La Birmanie toujours en proie au chaos une semaine après le séisme
Il est toujours difficile de savoir où en est la Birmanie vendredi 4 avril, soit une semaine jour pour jour après le séisme qui a fait plus de 3 000 morts et 4 500 blessés, selon un dernier bilan. Dans les zones touchées, les réseaux de téléphone ne fonctionnent pas ou mal et la circulation est toujours chaotique. Les routes se sont soulevées ou crevassées. Il faut 12 heures pour aller de la capitale jusqu'à Mandalay contre six en temps normal.
Une Birmane qui travaille pour Care, une ONG spécialisée dans l'aide d'urgence, a envoyé un message à ses collègues. Elle ne veut pas donner son nom pour des raisons de sécurité mais on comprend qu'elle est très affectée. "Je revis sans arrêt cette expérience, le jour comme la nuit, confie-t-elle.
"Je ne me sens pas en sécurité à Mandalay, parce qu'il y a toujours des répliques."
Une Birmane de l'ONG Careà franceinfo
Elle dit vouloir déménager plus à l'Est, dans une ville épargnée par les destructions.
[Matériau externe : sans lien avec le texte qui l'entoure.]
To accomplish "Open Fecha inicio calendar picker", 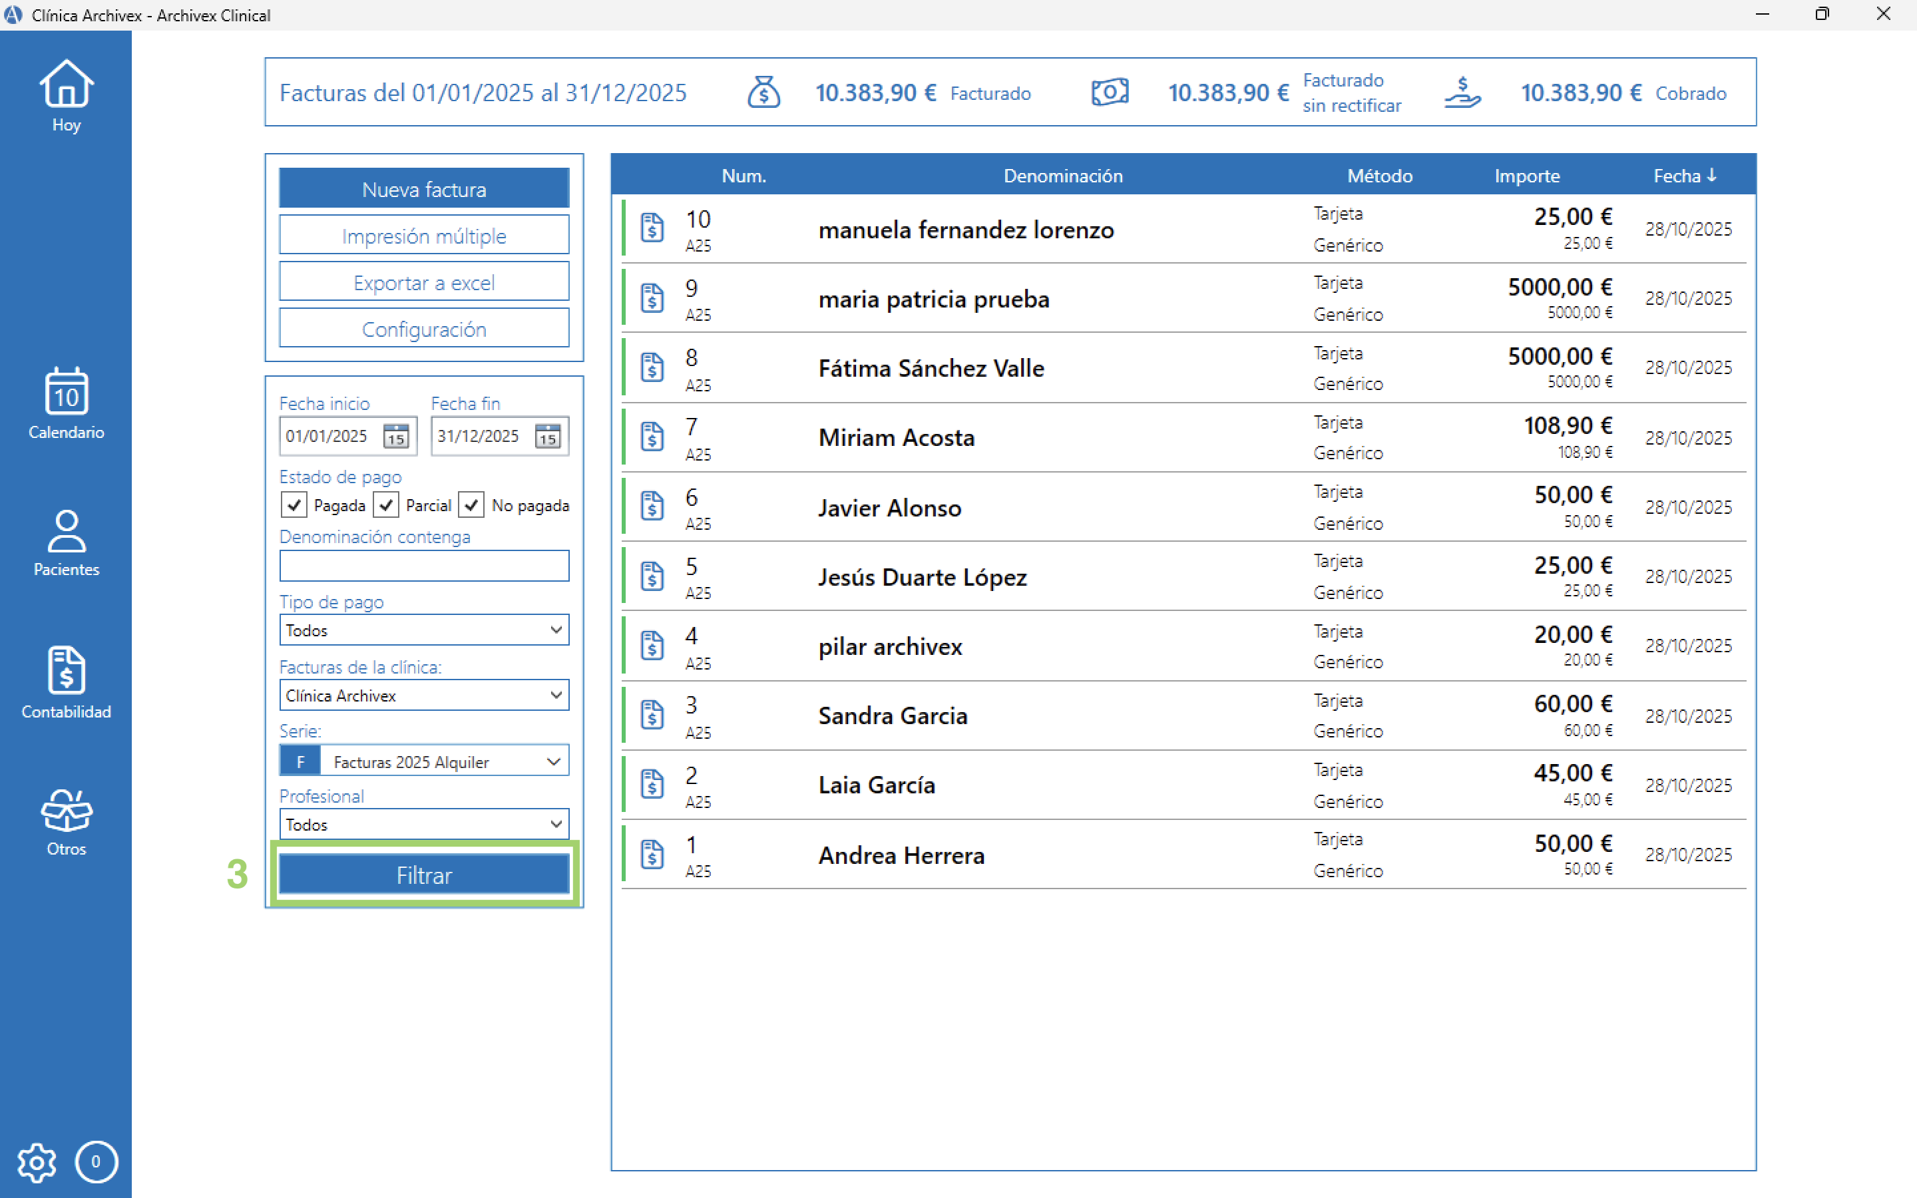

Le jour où la terre a tremblé, elle était au troisième étage de sa maison. "J'essaie encore de me remettre de mes chocs mentaux et physiques, poursuit l'humanitaire. Personne n'était préparé". Elle constate les difficultés des secours, alors que des survivants peuvent encore être retrouvés sous les décombres. "Les gens ont besoin de moyens de recherche et de sauvetage, mais nous avons des capacités très limitées. La Birmanie est un pays pauvre. Tous ceux qui nous tendent la main seront très utiles", appelle-t-elle.
Sans eau potable par 40 degrés
L'armée est quasiment invisible, les sinistrés se réfugient dans des villages de tentes où ils doivent vivre sans eau potable, sans électricité par 40 degrés. Cette autre employée de Care a pu visiter un camp de fortune dressé dans un monastère. Elle décrit la difficulté de récolter des informations. "Le campement était complètement éparpillé et désorganisé. On a essayé de collecter des données pour pouvoir distribuer de l'argent mais ils n'ont aucune expérience de la gestion des camps et des catastrophes. C'est vraiment très difficile de s'organiser. On a quand même identifié 70 foyers à qui on a donné 150 euros chacun pour un mois. Et on essaie aussi d'obtenir plus d'informations pour mettre en place d'autres distributions".
Si la junte a facilement ouvert ses portes aux pays de la région et à son allié russe, les organisations humanitaires internationales, elles, se débattent dans les méandres de la bureaucratie birmane. Elles ont demandé aux autorités d'accélérer les procédures pour pouvoir entrer avec leur matériel faute de quoi l'eau et la nourriture pourraient bientôt manquer. Pour l'instant ce sont surtout des équipes de bénévoles en provenance de différents endroits de Birmanie qui se déplacent avec des camions chargés d'eau, d'huile, de riz et d'autres produits de base. Face au manque d'efficacité des autorités, la société civile s'est massivement mobilisée.
Sur le plan militaire, après les groupes rebelles, la junte a annoncé à son tour mercredi un cessez-le-feu jusqu'au 22 avril. Le secrétaire général de l'ONU a salué cette trêve temporaire, appelant à ce qu'elle conduise "rapidement" à un "dialogue politique" entre le régime et ses opposants. En mal de reconnaissance, affaiblis par des sanctions à la suite de leur coup d'État il y a 4 ans, les militaires pourraient faire un geste pour tenter de retrouver du crédit. Le chef de la junte est d'ailleurs à Bangkok pour un sommet régional, déplacement qui ne fait pas consensus : sur un pont à proximité du Shangri-La Bangkok, un hôtel de luxe où il a dormi et profité d'un dîner de gala, des manifestants ont accroché une bannière : "Nous n'accueillons pas le meurtrier Min Aung Hlaing".